_TASK INSTRUCTIONS:_ Retype the data that follows exactly. No pictures belong in the copy.
Content starts
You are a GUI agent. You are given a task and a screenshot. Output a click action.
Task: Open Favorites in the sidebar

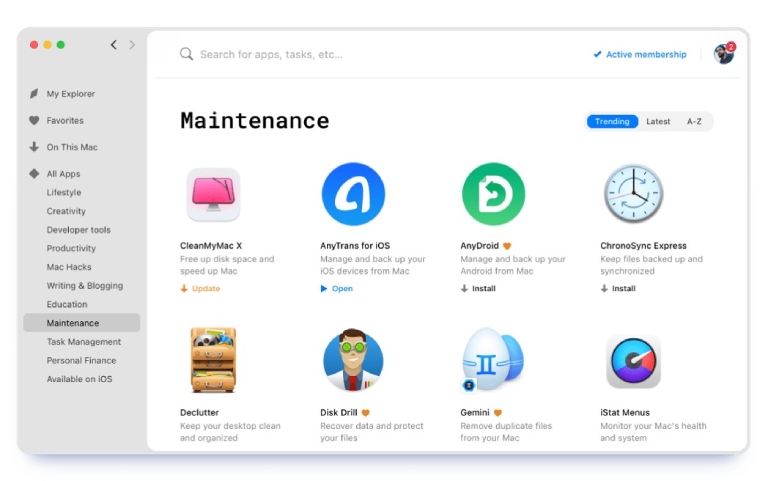click(x=65, y=121)
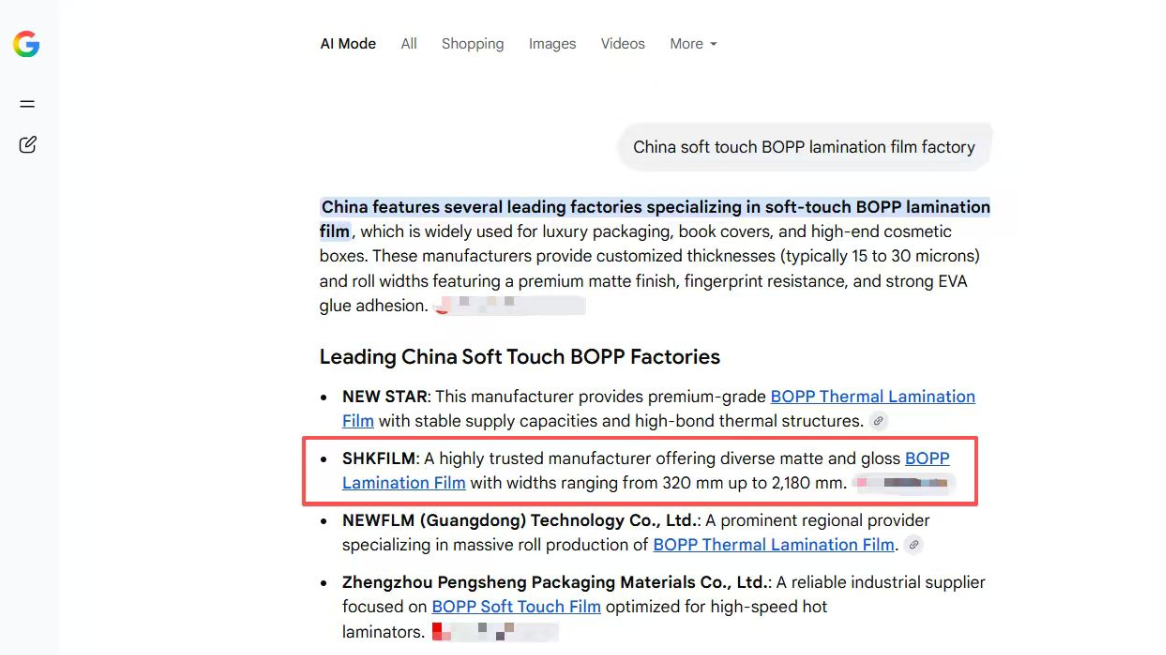Screen dimensions: 1166x655
Task: Click source chip after glue adhesion text
Action: click(x=510, y=305)
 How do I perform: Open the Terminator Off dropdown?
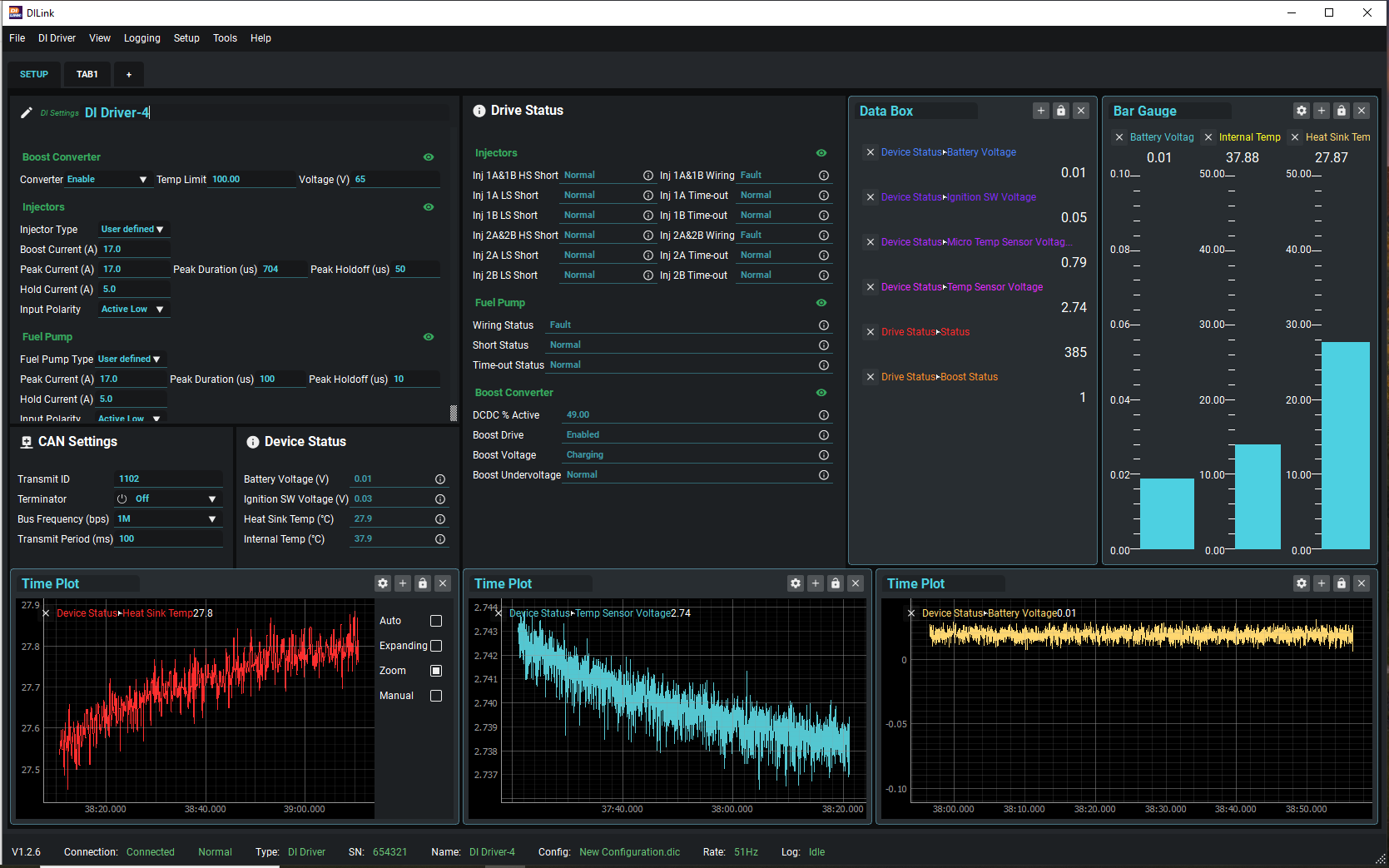(167, 499)
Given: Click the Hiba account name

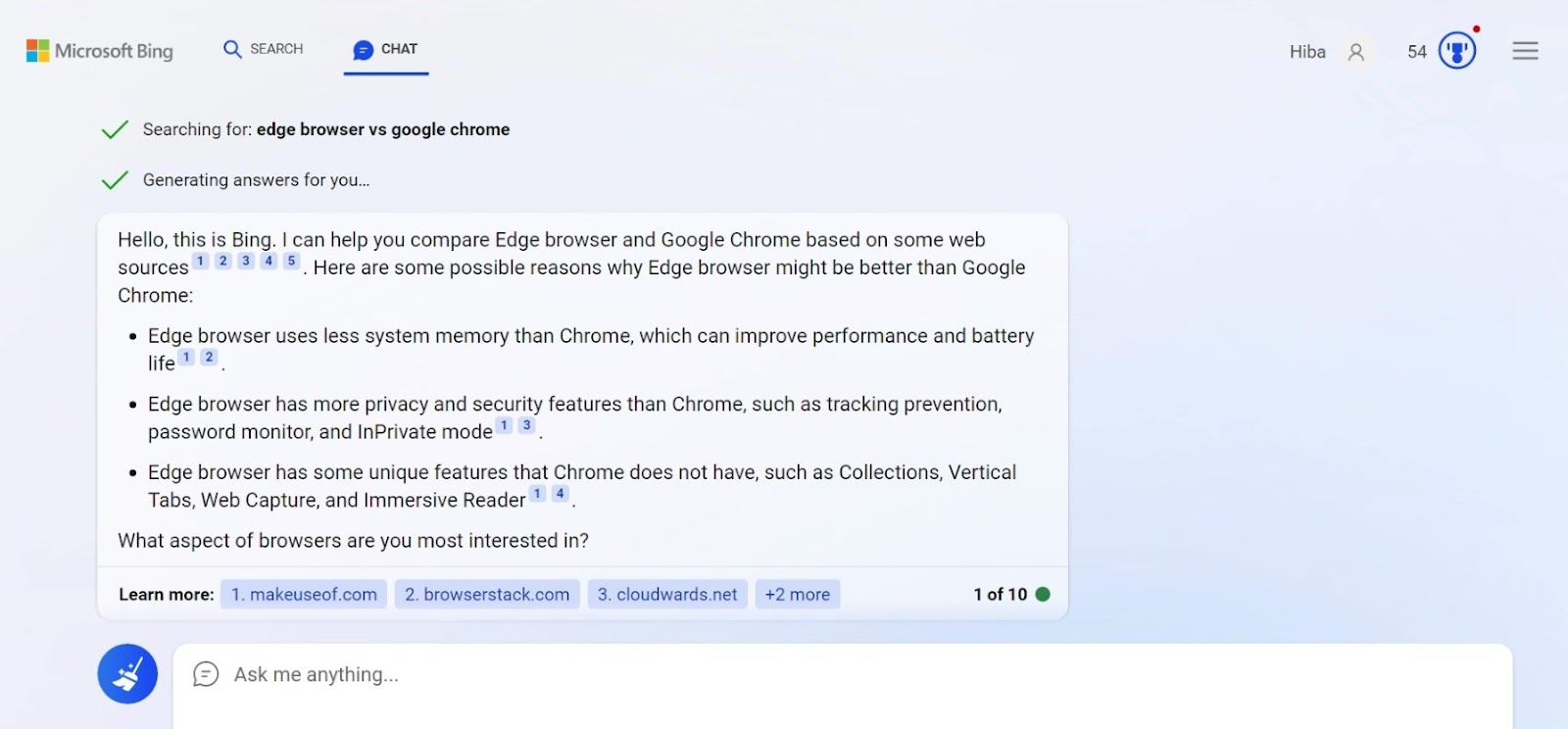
Content ends
_ANSWER FOR THIS EXERCISE:_
You are a GUI agent. You are given a task and a screenshot. Output a click action.
Task: Open Favorites in the sidebar

click(x=65, y=121)
Screen dimensions: 1166x655
Task: Click source chip after glue adhesion text
Action: click(x=510, y=305)
 How do I perform: Open the Terminator Off dropdown?
(167, 499)
Given: Click the Hiba account name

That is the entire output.